==== 文章の抜粋
肺容量減少手術により採取された肺組織の免疫組織学的検討を行った結果、肺気腫病変の成立には、肺組織へのリンパ球浸潤と肺構成細胞のアポトーシスが関与していることが示唆された。
肺気腫において呼吸不全を生ずる原因になりうる、ライノウイルス感染の検出を的確に行うために、RT-PCR法を試みた。
(2) 肺気腫の画像診断と包括的内科治療
喫煙の、肺機能およびHRCTの%LAAを経年的に検討した結果、(1) 加齢による気腔増大は下肺野を中心として発生する、(2) 喫煙は、上肺野の気腫性病変、中・下肺野の末梢気道病変を惹起する、(3) 禁煙は、中・下肺野の末梢気道病変を軽減するが、LAAの増加を阻止しえない。また、長年の喫煙は、加齢による気腔拡大を、禁煙後も持続的に増加させることが明かとなった。また、肺気腫の気流制限は、肺野病変と気道病変の双方が相補的に関与していることが認められた。肺気腫診断のためのHRCTの活用、経年的変化の検討は、画像診断における今後のさらなる問題である。
呼吸リハビリテーション・ステロイド治療を含め、包括的内科療法による肺気腫の治療は有効であることが認められた。特に、好酸球性の気道炎症が関与している患者では、気道閉塞の改善という点においてステロイド治療(経口投与)は有効であることが認められた。今後とも有用性をさらに多方面より検討して、evidenceに基づく有効な方法を確立して普及を図る必要がある。
(3) 肺気腫における肺容量減少手術(LVRS)
LVRSにおいて、肺活量の術前評価は経過観察に有用な指標と考えられた。また、LVRSは、気流制限・肺のガス交換に対する改善効果のみでなく、肺の過膨張に対する軽減効果もあり、胸郭の可動制限を改善させうることがDynamic MRIを用いた研究により明かとなった。さらに、LVRS後、早期に一秒量が200 ml以上改善した群においては、長期の機能維持が期待できることが明かとなった。LVRS術前の呼吸機能評価方法、および長期の機能維持をどのようにしたら保てるかの問題を含めて、さらに検討が必要であることが明かとなった。
(4) 低酸素をめぐる問題と低換気症候群の治療効果
(1) 肥満低換気症候群(OHS)ではOHSに至らない睡眠時無呼吸症候群(SAS)より明らかに予後が悪いこと、(2) SAS全般の予後は、日本人の肥満度は欧米人より軽度であるにもかかわらず欧米と差異がないこと、(3) 心循環系合併症が予後に大きく影響しうること、(4) OHSおよびSASの重症例では、nasal CPAPや耳鼻咽喉科的手術等の適切な治療により、循環器系指標と共に予後が改善しうること、等を明らかにした。しかし、非侵襲的換気療法(NIPPV)の今後の展開に関して、全国的にもその症例数は急増傾向にあり、客観的な効果の検証および導入基準の設定が必要であると考えられた。
========
==== 用意したデータ
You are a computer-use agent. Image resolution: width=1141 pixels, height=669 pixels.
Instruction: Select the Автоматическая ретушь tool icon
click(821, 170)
========
[練習の課題]:
1. 肺気腫についての文章を読んで、次の問いに答えてください。
(a) 肺気腫で呼吸不全の原因になりうる感染を的確に見つけるために、どの方法が試みられましたか。
(b) 加齢による気腔の増大は、どこを中心に起こりますか。
(c) LVRSの後、長い期間の機能維持が期待できるのはどのような群ですか。
2. 肺気腫についての文章から、「肺気腫において呼吸不全を生ず」で始まり「立して普及を図る必要がある。」で終わる部分を、「ライノウイルス」を「インフルエンザウイルス」に入れ替えて書き直してください。

[答えの一覧]:
1.
(a) RT-PCR法
(b) 下肺野
(c) LVRS後、早期に一秒量が200 ml以上改善した群

2.
肺気腫において呼吸不全を生ずる原因になりうる、インフルエンザウイルス感染の検出を的確に行うために、RT-PCR法を試みた。
(2) 肺気腫の画像診断と包括的内科治療
喫煙の、肺機能およびHRCTの%LAAを経年的に検討した結果、(1) 加齢による気腔増大は下肺野を中心として発生する、(2) 喫煙は、上肺野の気腫性病変、中・下肺野の末梢気道病変を惹起する、(3) 禁煙は、中・下肺野の末梢気道病変を軽減するが、LAAの増加を阻止しえない。また、長年の喫煙は、加齢による気腔拡大を、禁煙後も持続的に増加させることが明かとなった。また、肺気腫の気流制限は、肺野病変と気道病変の双方が相補的に関与していることが認められた。肺気腫診断のためのHRCTの活用、経年的変化の検討は、画像診断における今後のさらなる問題である。
呼吸リハビリテーション・ステロイド治療を含め、包括的内科療法による肺気腫の治療は有効であることが認められた。特に、好酸球性の気道炎症が関与している患者では、気道閉塞の改善という点においてステロイド治療(経口投与)は有効であることが認められた。今後とも有用性をさらに多方面より検討して、evidenceに基づく有効な方法を確立して普及を図る必要がある。